The settlement agreement is only for damage to soybeans, which has been identified by weed scientists, agronomists and the federal Environmental Protection Agency as the plant most susceptible to dicamba. Soybean damage prompted several thousand complaints to state agriculture agencies the past four years, including some 1,600 complaints in Arkansas.

Farmers also reported dicamba damage to cotton and other crops. Backyard gardeners reported damage. Those claims must be filed separately.

As pigweed in Arkansas, and marestail and waterhemp in other states developed resistance to other herbicides, including Roundup, Monsanto began genetically modifying soybeans and cotton to be tolerant of dicamba, a herbicide developed in 1967 but limited to pre-planting because of its tendency to drift off target.

Monsanto released its dicamba-tolerant cotton seed in 2015 and dicamba-tolerant soybeans in 2016 without yet having gotten EPA approval for a new dicamba formulation designed to be less susceptible to off-target movement. The new dicamba was the second part of Monsanto's new Xtend seed-and-herbicide crop system. EPA approval came in late 2016.

According to the many lawsuits, Monsanto's rush to market the new seeds led some farmers in 2015 and 2016 to illegally use the older, more volatile dicamba across the top of their crops and forced other farmers to plant the Xtend crops in defense. Some farmers wisecracked, calling it the Xtort crop system. Complaints of damage continued in 2017, when the new dicamba formulations made by BASF and Monsanto were released, and in every year since.

The EPA last fall approved the use of in-crop dicamba formulations by Bayer, BASF and Syngenta through 2025 in 34 states where soybeans are grown.

Bayer, like Monsanto, has defended the Xtend crop system as producing higher yields and the Xtend dicamba.
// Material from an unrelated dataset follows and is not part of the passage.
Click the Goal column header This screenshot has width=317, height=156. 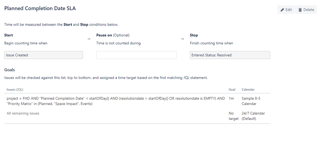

About two months before reaching last year's settlement agreement, Bayer and BASF were hit by a $265 million judgment in favor of Bill Bader, a Missouri bootheel peach farmer who alleged in his lawsuit that dicamba drift from area soybean fields had damaged or killed some 30,000 peach trees.

Bayer said the verdict in federal court in Missouri didn't influence its decision to settle the other lawsuits. The jury's verdict has since been reduced to $75 million -- $60 million in punitive damage and $15 million in actual damage. Bayer also has appealed the reduction.

"The harm to third-party [non-dicamba tolerant] crop farmers like plaintiff was foreseeable and in fact foreseen by Monsanto," U.S. District Judge Stephen Limbaugh wrote in upholding the jury's verdict. "The duty owed is clear."

Internal Monsanto documents and emails revealed during the Bader trial showed that company officials expected -- and accepted -- that its new dicamba formulation, called Xtendimax, would result in a great number of complaints of damage to other crops and vegetation not tolerant of the herbicide.

Documents at trial also showed that Monsanto didn't want any independent testing of the new dicamba and expected more farmers to plant the dicamba-tolerant variety as a defense. Weed scientists at the University of Arkansas System's Division of Agriculture have said they were allowed by Monsanto to test its new dicamba for its efficacy as a weedkiller but not its volatility, or tendency to move off target as a vapor hours or days after spraying.

Reed Storey, a farmer in Phillips County, has filed claims for damage to his crops. "It went as smooth as I felt like you could expect in something like this," he said last week. "I guess one good thing about a wet spring is I had time to make sure all my information was in there."

Storey plants dicamba-tolerant crops as well as traditional varieties but doesn't use dicamba. "After I had so much damage in 2016 and 2017, I strategically placed my non-Xtend beans as best I could, to keep them from damage. That has helped some, but we've still had areas where we had significant damage."

Storey said he is confident about getting some compensation but added, "As far as the amount, I have no clue whatsoever."